Mark Zuckerberg "Personally Authorized" the Theft. Now There's a Lawsuit.
Last week, five major publishers and bestselling author Scott Turow filed a lawsuit against Meta and Mark Zuckerberg personally. The allegation? That Zuckerberg himself authorized Meta to torrent hundreds of millions of pirated books to train their AI. If you've ever wondered whether Big Tech actually respects your creative work, here's your answer.
The Scale of the Theft
According to the lawsuit, Meta downloaded over 267 terabytes of pirated material from sites like LibGen. That's many times the size of the entire print collection of the Library of Congress. Hundreds of millions of books, articles, and publications, all torrented from pirate websites that Meta's own employees acknowledged were illegal. The plaintiffs called this "one of the most massive infringements of copyrighted materials in history." That's not hyperbole. That's the complaint.
They Knew Exactly What They Were Doing
This wasn't an accident or oversight. In December 2023, Meta employees circulated an internal memo describing LibGen as "a dataset we know to be pirated." The memo also noted they would not disclose the use of these datasets. When the question of whether to license content properly came up earlier that year, the decision was escalated to Zuckerberg himself. After that meeting, the licensing efforts stopped. The pirating continued.
Move Fast and Break Things
The lawsuit invokes Meta's famous motto, and it's hard to imagine a more fitting application. This is what "move fast and break things" looks like when applied to the creative work of millions of authors and publishers. It means treating your copyright as an inconvenience to be circumvented in the "AI arms race."
This is the same company that runs Instagram, the platform where millions of visual artists share their work every day. The same company building AI image generators. The same company that wants you to believe they're a partner to creators.

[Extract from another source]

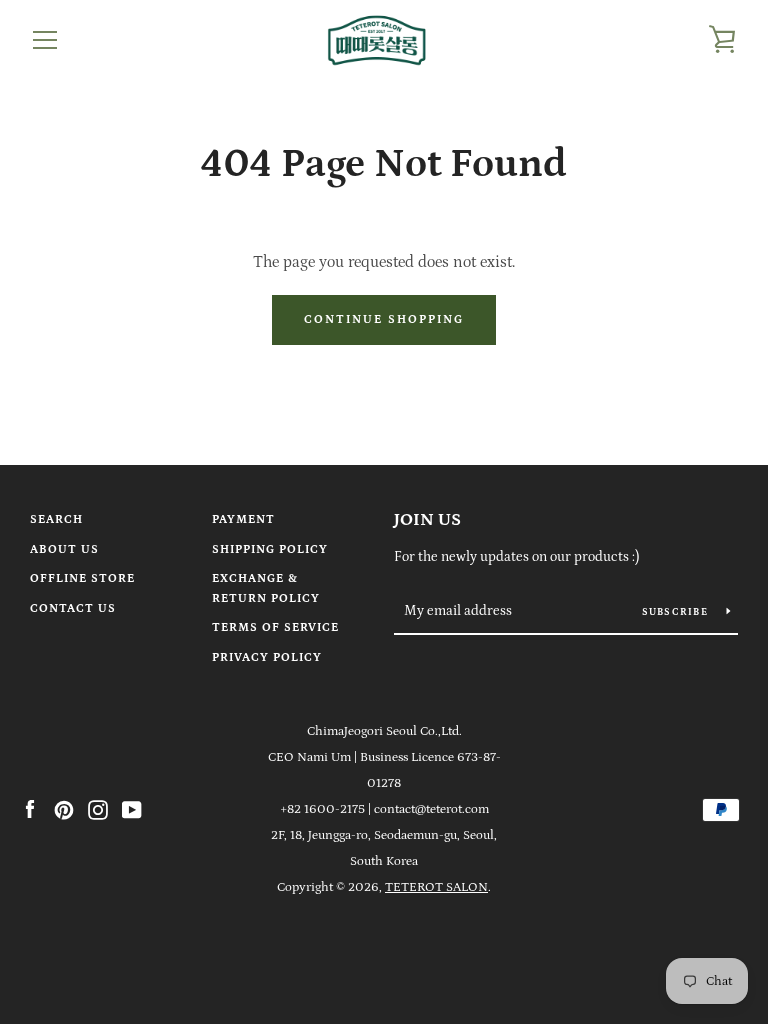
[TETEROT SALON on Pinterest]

Why This Matters for Visual Artists
The lawsuit focuses on books and publications, but the principle applies to every creator. If Meta is willing to torrent hundreds of millions of copyrighted books from pirate sites while internally acknowledging it's illegal, what makes you think your paintings, photographs, or illustrations are being treated any differently?
Scott Turow and five major publishers have the resources to take this fight to court. Most working artists don't. But this lawsuit matters for all of us, because it will help establish whether companies like Meta can simply take what they want, or whether creators have rights that actually mean something.
I'll be watching this case closely. You should too.
What's your reaction? Does this change how you think about sharing your work on Meta's platforms?
Instagram is one of the main pillars of the Art Storefronts marketing strategy. We all know that our images are stolen from us by AI scrapers every day of the week. But what choice do we have? The only way this might change is if we could convince 10's of millions of people to abandon the platform. Meta will fight this and maybe they'll even lose. It won't matter. Their legal department is one of their budget line items. Maybe in 5 years or so we'll all get a check in the mail for $10 bucks from the settlement.